We recommend installing in a virtual environment:

```bash
python -m venv .venv
# macOS/Linux
source .venv/bin/activate

# Windows PowerShell
.venv\Scripts\Activate.ps1

# Windows cmd.exe
.venv\Scripts\activate.bat

# Windows Git Bash
source .venv/Scripts/activate
pip install pickomino-env
```

Verify your installation:

```bash
pickomino-play
```

## Play manually

Playing a few games manually is a great way to understand the rules and game dynamics
before training a Reinforcement Learning agent.

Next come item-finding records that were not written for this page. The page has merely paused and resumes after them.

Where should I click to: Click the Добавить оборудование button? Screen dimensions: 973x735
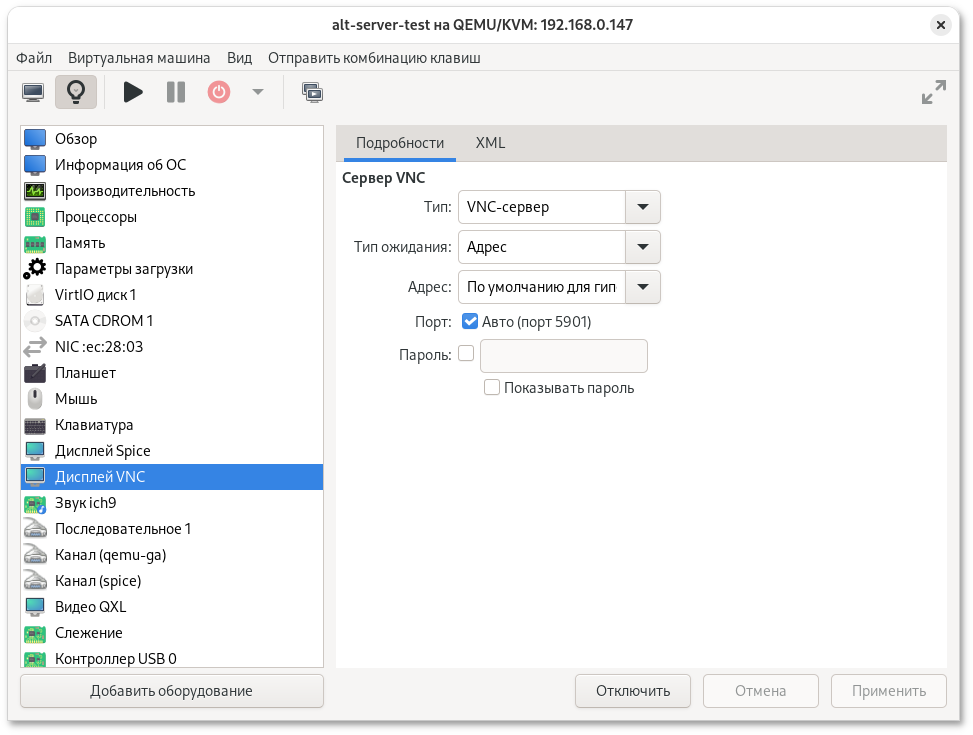[171, 691]
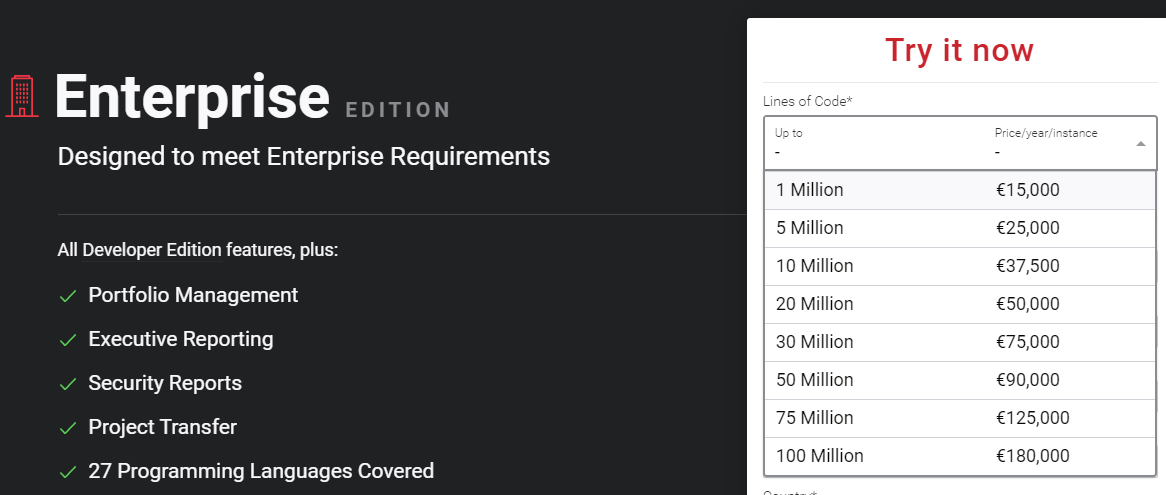
Task: Click the check icon next to Project Transfer
Action: [x=68, y=428]
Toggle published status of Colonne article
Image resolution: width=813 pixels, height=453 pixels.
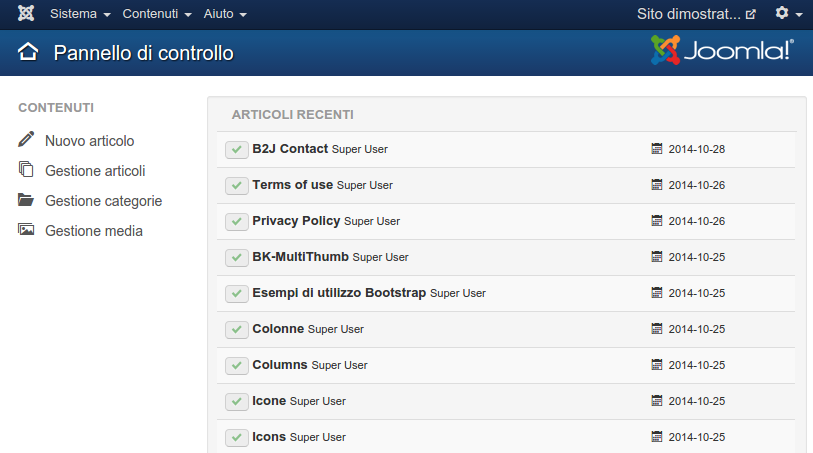(236, 330)
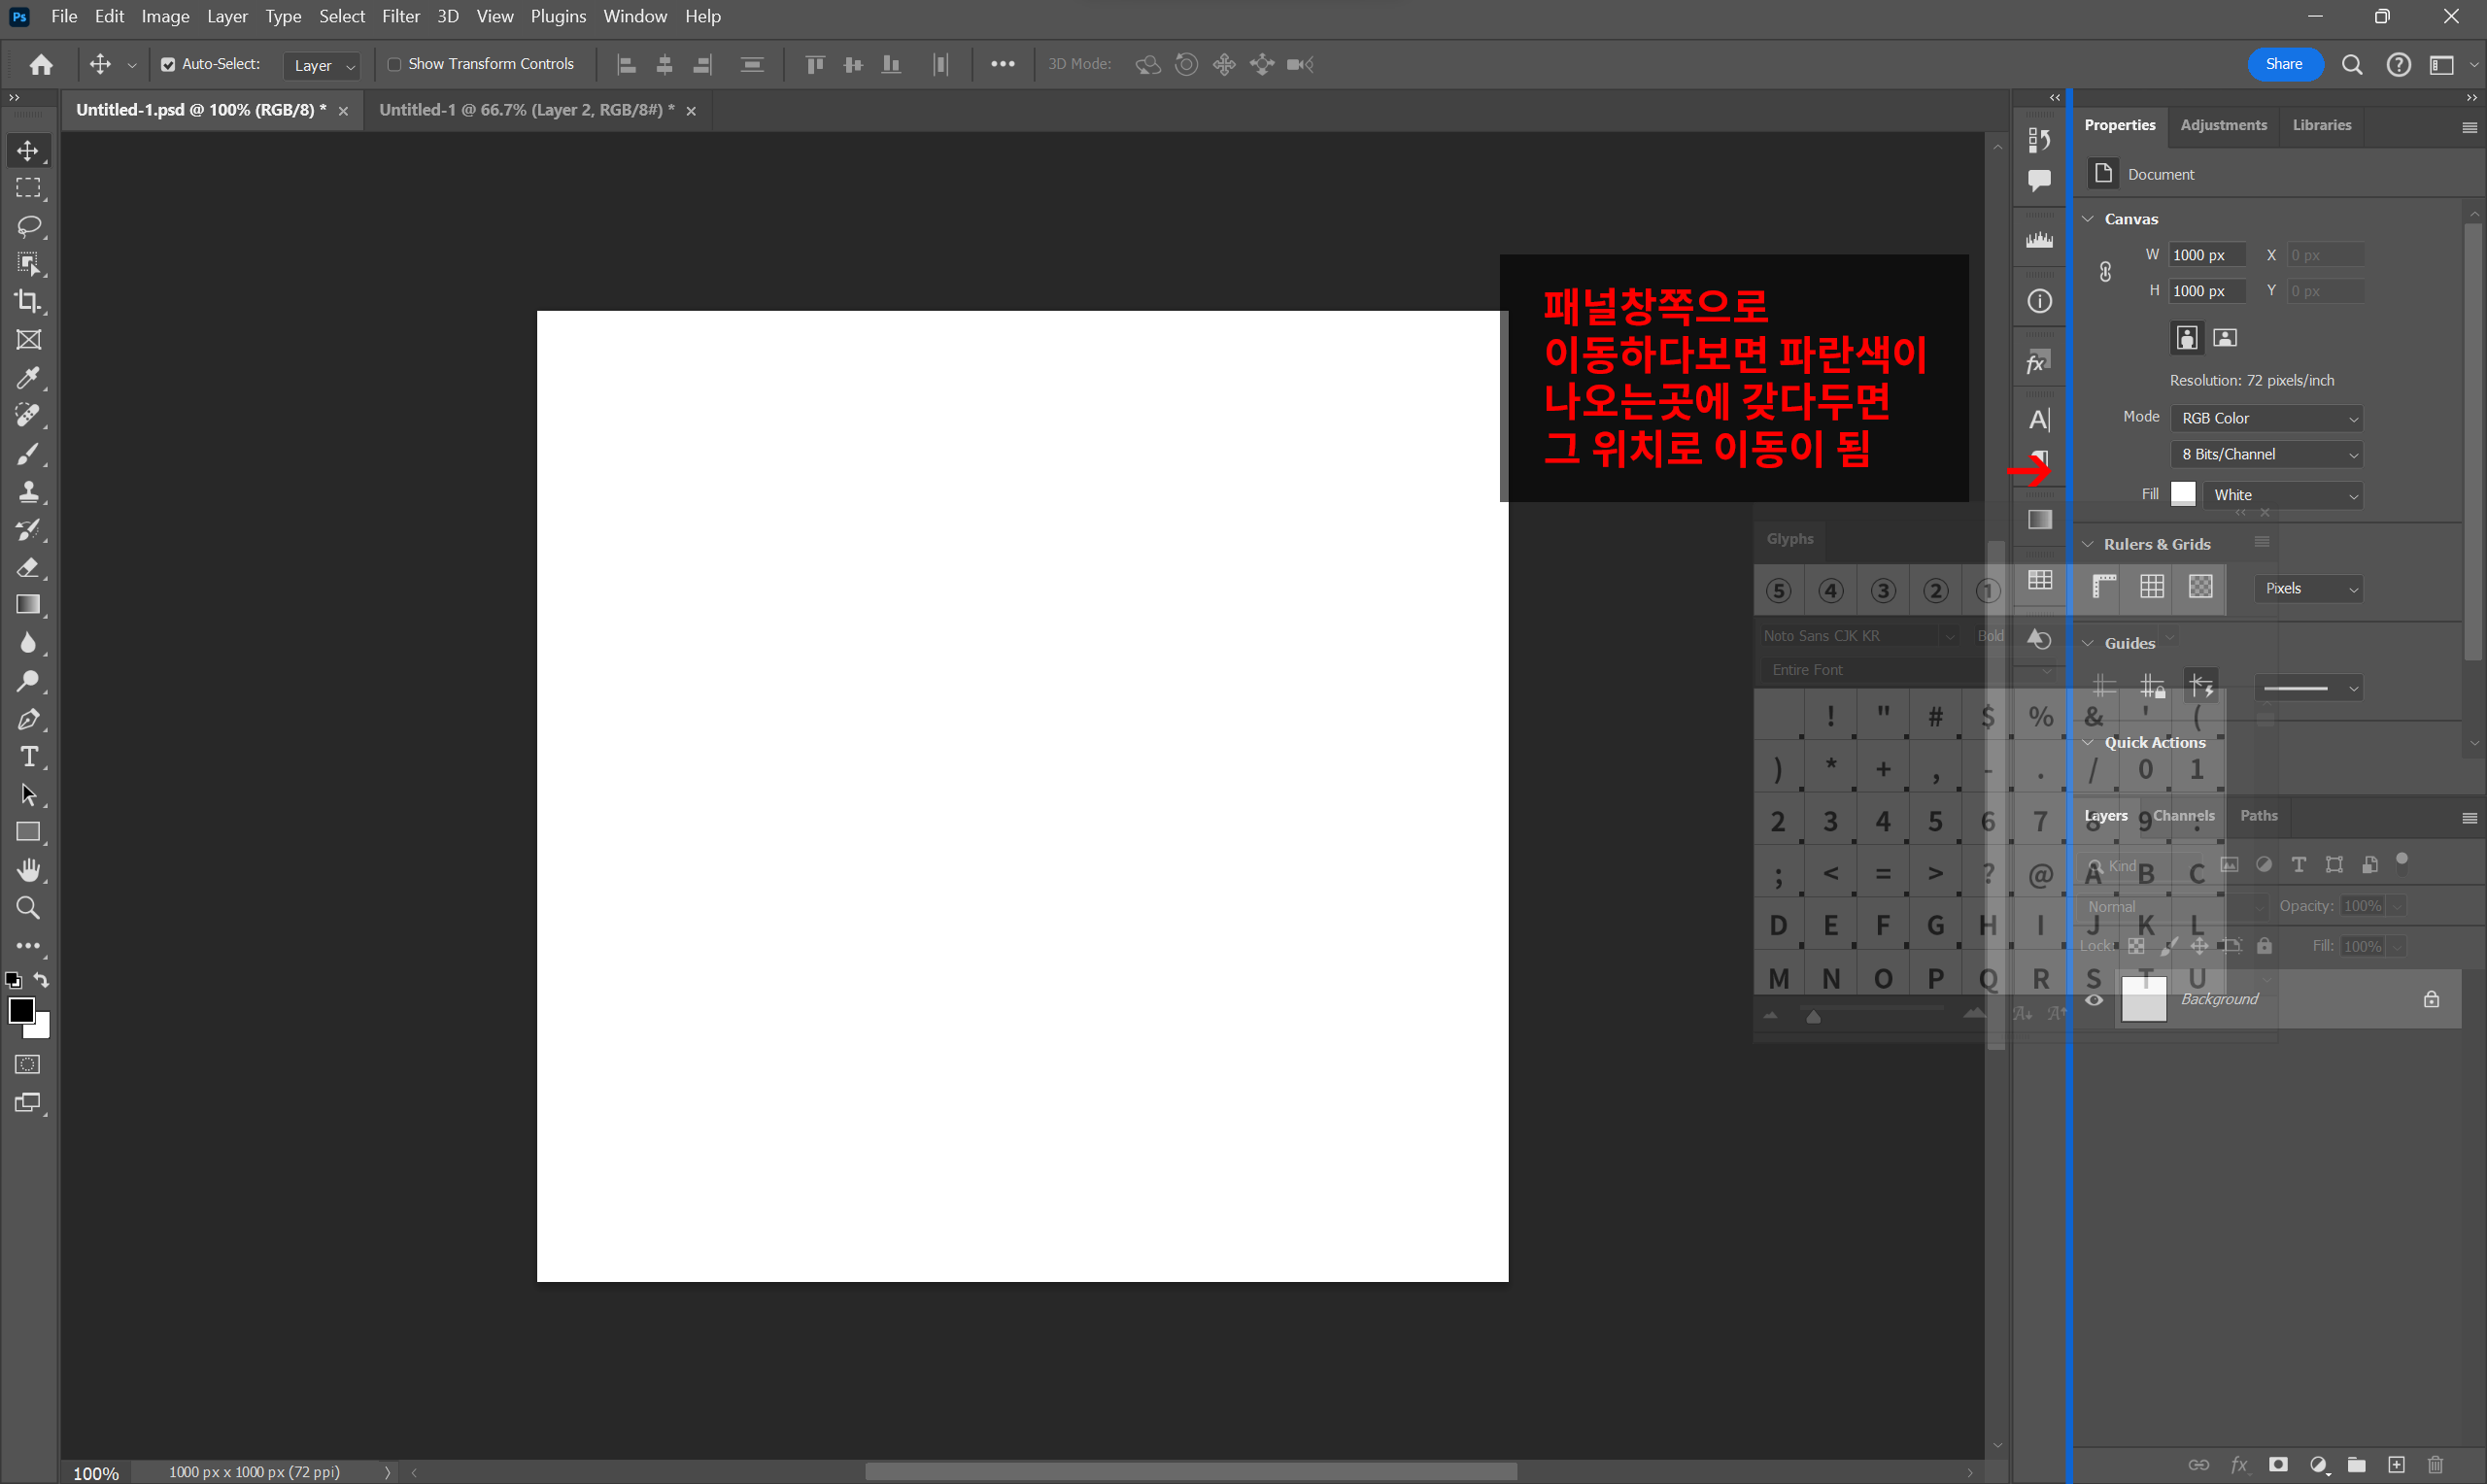This screenshot has width=2487, height=1484.
Task: Click the canvas width input field
Action: point(2206,255)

Launch the game with the pygame GUI:

```bash
pickomino-play
```

To play against more bots:

```bash
pickomino-play --number-of-bots=3
```

Valid range: 1–6 bots.

To change the bot play speed, adjust the `RENDER_DELAY` constant in `constants.py`.
A higher value slows the bots down, a lower value speeds them up.

```python
RENDER_DELAY: Final[float] = 2
```

## Usage example

```python
import gymnasium as gym

# render_mode options:
#   None         — no rendering, fastest (default, recommended for training)
#   "human"      — pygame window, requires a display
#   "rgb_array"  — returns RGB array, useful for recording
env = gym.make("Pickomino-v0", render_mode="human", number_of_bots=2)

# Reset and get initial observation
obs, info = env.reset(seed=42)

# Run one episode
terminated = False
truncated = False
total_reward = 0

while not terminated and not truncated:
    # Agent selects action: (die_face, roll_choice)
    action = env.action_space.sample()  # Random action for demo
    # Step environment
    obs, reward, terminated, truncated, info = env.step(action)
    total_reward += reward
    if truncated:
        print(f"Invalid action: {info['explanation']}")

print(f"Episode finished. Total reward: {total_reward}")
env.close()
```

## Security & Bug Bounty

Found a bug? Valid reports are rewarded with a physical copy of the Pickomino board
game. See [SECURITY.md](https://github.com/smallgig/Pickomino/blob/main/SECURITY.md) for scope, timelines, and how to
report.

## Resources

- **Game Rules:** [Pickomino Rulebook](https://github.com/smallgig/Pickomino/blob/main/pickomino-rulebook.pdf)
- **Play Online:** [Maarteen Poirot's Pickomino](https://www.maartenpoirot.com/pickomino/)
- **Play Board Game Arena:** [Pickomino with elo system](https://boardgamearena.com/14/pickomino?table=818236942)
- **Bot Strategy:** [How to Win at Pickomino](https://frozenfractal.com/blog/2015/5/3/how-to-win-at-pickomino/)
- **Repository:** [smallgig/Pickomino](https://github.com/smallgig/Pickomino)
- **Gymnasium:** [https://gymnasium.farama.org/](https://gymnasium.farama.org/)

## License

MIT License. See [LICENSE](LICENSE) for details.